Русское Средневековье. Традиционные представления и данные источников — страница 18 из 34

В последние годы ряд авторов выступили с предположениями, что «Слово о полку Игореве» было создано в XV столетии. Такая точка зрения не отрицает подлинность поэмы, поскольку «Слово…» признается памятником средневековой литературы, но переносит его в отдаленную от описываемых событий эпоху[89]. Тезисы о появлении «Слова…» в XV столетии не противоречат выводам исследователей о восприятии его как подлинного древнего памятника членами Мусин-Пушкинского кружка. Можно совместить с ними и признание вторичности «Задонщины» по отношению к «Слову…» (поскольку не исключено, что «Задонщина» была написана не сразу после Куликовской битвы, а в XV в.). Но язык произведения останется камнем преткновения.
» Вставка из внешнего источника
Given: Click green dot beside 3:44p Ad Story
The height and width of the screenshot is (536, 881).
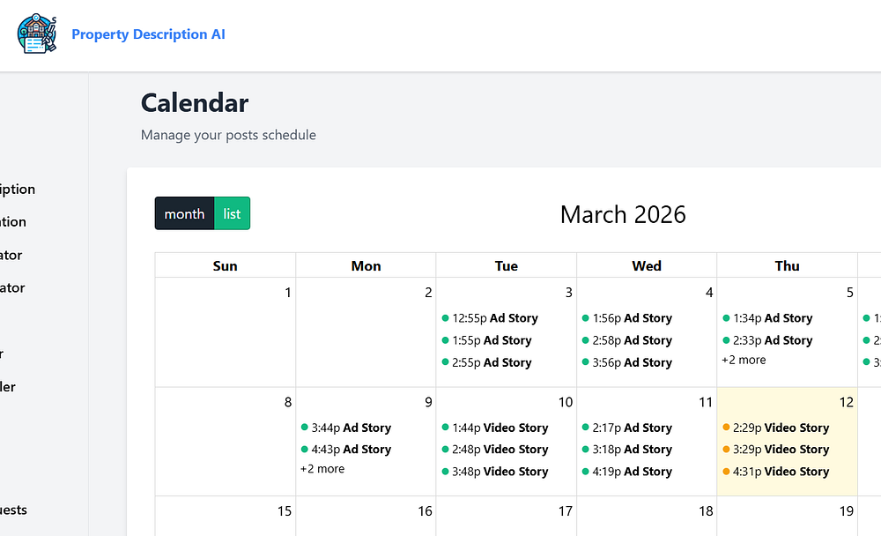Looking at the screenshot, I should [x=305, y=428].
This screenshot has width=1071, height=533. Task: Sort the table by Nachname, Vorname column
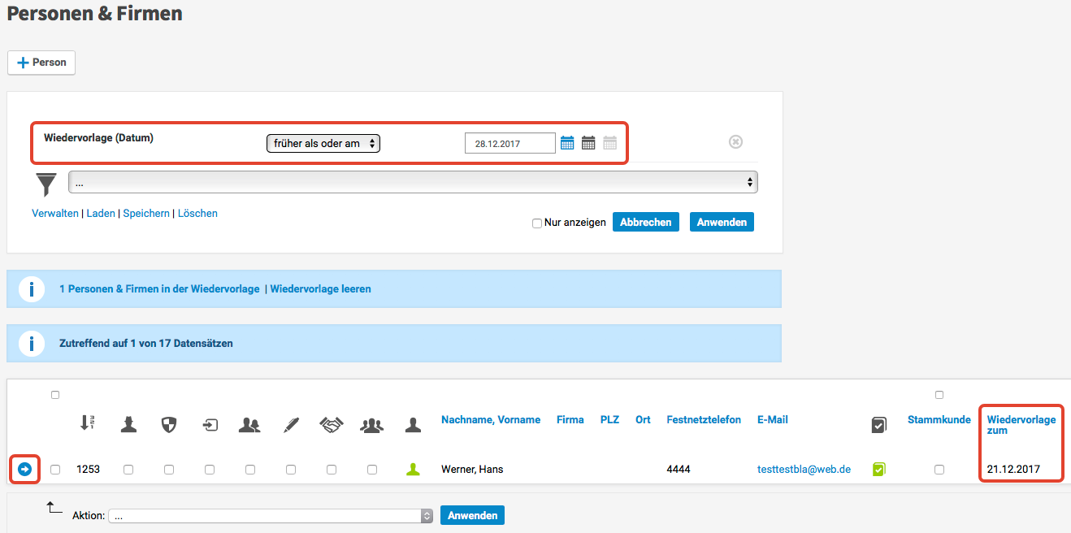click(x=490, y=420)
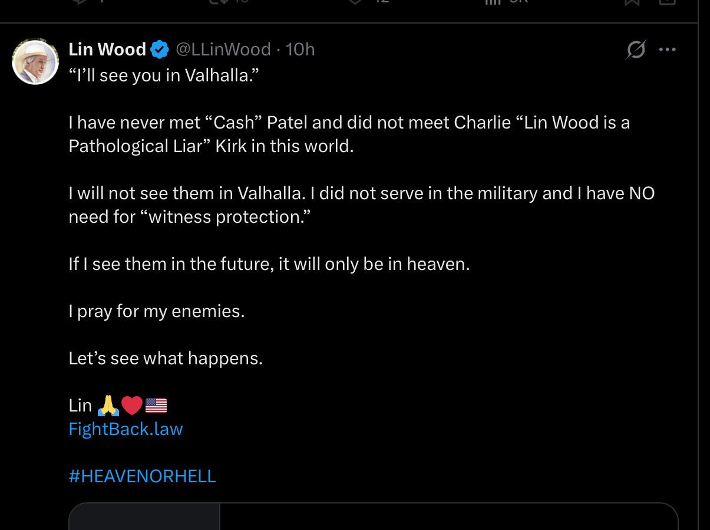Open the Lin Wood display name link
The height and width of the screenshot is (530, 710).
click(107, 50)
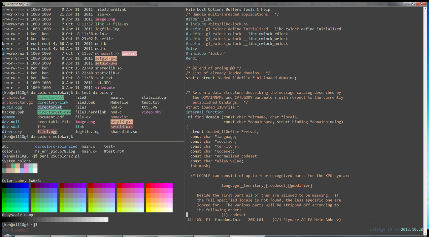Open the Emacs File menu
Image resolution: width=429 pixels, height=237 pixels.
pyautogui.click(x=190, y=10)
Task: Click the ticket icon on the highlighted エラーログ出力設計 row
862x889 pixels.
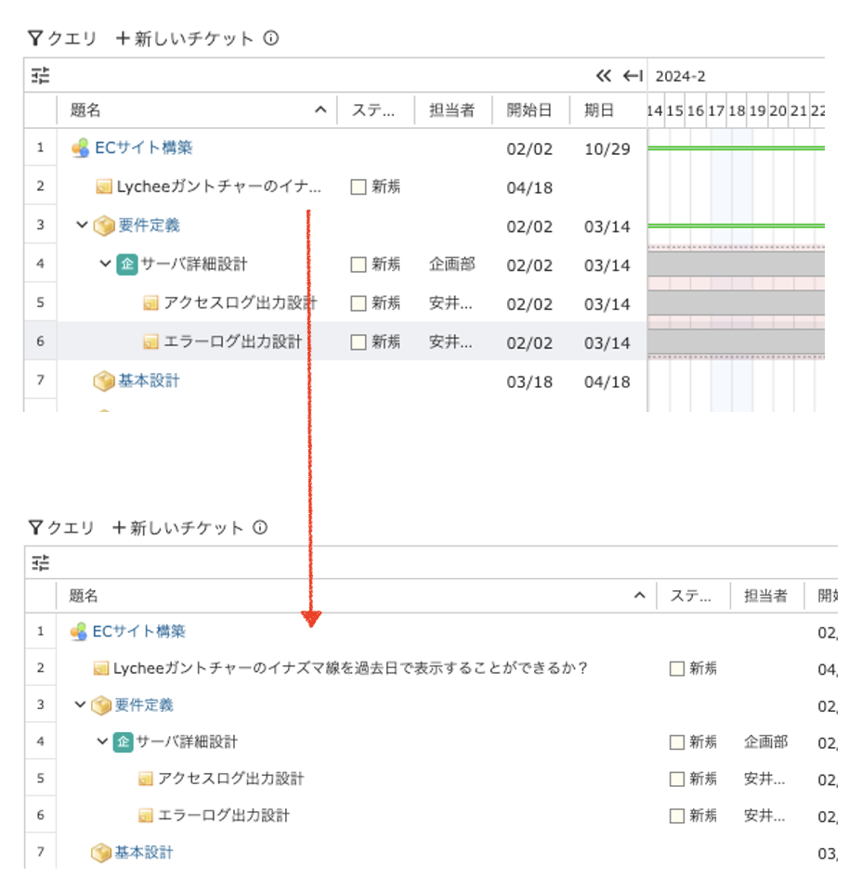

Допустить, что автор XV столетия сумел искусно архаизировать язык под XII в., невозможно. Не может здесь спасти и допущение, что автор обработал какие-то устные сказания о походе Игоря, поскольку при устной передаче древний строй языка не сохраняется (что хорошо видно на примере былин).

Основной посылкой общего порядка, питающей скептическое отношение к «Слову…», остается представление о его жанровой уникальности, о малой вероятности появления в древнерусской литературе произведения поэтического характера. Однако на самом деле данных о существовании в русском Средневековье сочинений такого рода не так уж мало.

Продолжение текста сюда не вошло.